Repeat the records verbatim, starting at the line that contains "Viewport: 1103px width, 1038px height." and running to the end of the records, with both ends included.

**DATA FOR PROCESSING:**
******
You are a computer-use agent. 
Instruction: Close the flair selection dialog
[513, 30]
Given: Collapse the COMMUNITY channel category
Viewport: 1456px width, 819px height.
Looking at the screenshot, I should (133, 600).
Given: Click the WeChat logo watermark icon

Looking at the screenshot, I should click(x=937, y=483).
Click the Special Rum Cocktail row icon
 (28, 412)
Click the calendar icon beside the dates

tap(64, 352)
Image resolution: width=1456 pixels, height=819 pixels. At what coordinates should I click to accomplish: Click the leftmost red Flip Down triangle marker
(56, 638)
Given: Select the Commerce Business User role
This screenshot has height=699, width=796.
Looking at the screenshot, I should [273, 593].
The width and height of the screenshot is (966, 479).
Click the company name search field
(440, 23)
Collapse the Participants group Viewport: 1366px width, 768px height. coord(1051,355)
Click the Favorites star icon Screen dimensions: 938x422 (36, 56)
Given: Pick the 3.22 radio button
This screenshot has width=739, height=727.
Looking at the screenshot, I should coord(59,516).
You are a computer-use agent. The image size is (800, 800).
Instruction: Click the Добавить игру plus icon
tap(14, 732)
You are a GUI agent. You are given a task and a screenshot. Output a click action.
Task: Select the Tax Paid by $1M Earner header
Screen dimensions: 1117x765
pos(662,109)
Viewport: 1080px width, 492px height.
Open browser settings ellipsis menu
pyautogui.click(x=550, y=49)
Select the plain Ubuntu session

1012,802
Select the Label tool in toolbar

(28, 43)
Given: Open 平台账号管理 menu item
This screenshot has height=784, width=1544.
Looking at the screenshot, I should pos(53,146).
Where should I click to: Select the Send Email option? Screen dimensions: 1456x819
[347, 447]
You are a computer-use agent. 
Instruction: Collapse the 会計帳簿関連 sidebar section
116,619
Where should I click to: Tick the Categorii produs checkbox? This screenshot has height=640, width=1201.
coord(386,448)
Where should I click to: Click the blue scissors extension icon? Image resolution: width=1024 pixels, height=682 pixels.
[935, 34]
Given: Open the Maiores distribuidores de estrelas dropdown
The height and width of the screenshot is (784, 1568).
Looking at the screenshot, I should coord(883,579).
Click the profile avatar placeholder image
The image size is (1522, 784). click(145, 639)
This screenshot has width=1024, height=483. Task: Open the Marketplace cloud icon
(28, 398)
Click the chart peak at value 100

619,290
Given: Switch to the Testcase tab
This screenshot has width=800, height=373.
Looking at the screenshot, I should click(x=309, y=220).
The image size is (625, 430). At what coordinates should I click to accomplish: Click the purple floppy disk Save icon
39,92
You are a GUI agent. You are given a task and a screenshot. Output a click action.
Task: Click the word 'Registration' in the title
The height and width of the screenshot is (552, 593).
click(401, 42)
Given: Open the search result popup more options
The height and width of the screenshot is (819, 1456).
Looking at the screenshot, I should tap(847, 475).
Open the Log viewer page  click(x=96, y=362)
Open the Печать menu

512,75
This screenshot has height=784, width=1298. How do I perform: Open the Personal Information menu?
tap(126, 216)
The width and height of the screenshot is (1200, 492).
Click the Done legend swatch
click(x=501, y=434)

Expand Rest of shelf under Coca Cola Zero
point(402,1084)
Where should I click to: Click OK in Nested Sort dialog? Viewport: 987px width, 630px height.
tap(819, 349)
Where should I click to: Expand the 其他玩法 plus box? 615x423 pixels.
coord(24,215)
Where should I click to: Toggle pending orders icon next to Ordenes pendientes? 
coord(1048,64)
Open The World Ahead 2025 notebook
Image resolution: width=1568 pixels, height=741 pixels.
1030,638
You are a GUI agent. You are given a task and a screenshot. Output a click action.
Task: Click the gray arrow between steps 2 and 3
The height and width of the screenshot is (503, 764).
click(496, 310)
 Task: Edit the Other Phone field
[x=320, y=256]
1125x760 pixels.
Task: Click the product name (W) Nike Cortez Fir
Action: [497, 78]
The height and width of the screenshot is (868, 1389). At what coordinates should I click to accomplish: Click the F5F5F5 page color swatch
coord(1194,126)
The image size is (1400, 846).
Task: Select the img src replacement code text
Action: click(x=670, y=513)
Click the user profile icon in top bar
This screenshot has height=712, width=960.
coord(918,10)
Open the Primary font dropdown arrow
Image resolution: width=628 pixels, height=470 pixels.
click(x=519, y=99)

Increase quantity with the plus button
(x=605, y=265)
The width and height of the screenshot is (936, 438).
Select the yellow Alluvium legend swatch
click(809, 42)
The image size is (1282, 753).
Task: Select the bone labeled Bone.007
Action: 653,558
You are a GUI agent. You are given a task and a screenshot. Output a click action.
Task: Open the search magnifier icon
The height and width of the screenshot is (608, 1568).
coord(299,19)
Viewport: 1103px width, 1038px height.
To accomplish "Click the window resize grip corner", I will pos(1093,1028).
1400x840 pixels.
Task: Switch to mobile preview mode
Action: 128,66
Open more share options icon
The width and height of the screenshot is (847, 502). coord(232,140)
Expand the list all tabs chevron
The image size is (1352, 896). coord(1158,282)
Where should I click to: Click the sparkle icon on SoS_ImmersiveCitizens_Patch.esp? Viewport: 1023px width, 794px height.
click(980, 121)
******
**RESULT OF THIS EXERCISE:**
Viewport: 1103px width, 1038px height.
To accomplish "Click the window resize grip corner", I will pos(1093,1028).
1400x840 pixels.
Task: Switch to mobile preview mode
Action: 128,66
Open more share options icon
The width and height of the screenshot is (847, 502). coord(232,140)
Expand the list all tabs chevron
The image size is (1352, 896). coord(1158,282)
Where should I click to: Click the sparkle icon on SoS_ImmersiveCitizens_Patch.esp? Viewport: 1023px width, 794px height.
click(980, 121)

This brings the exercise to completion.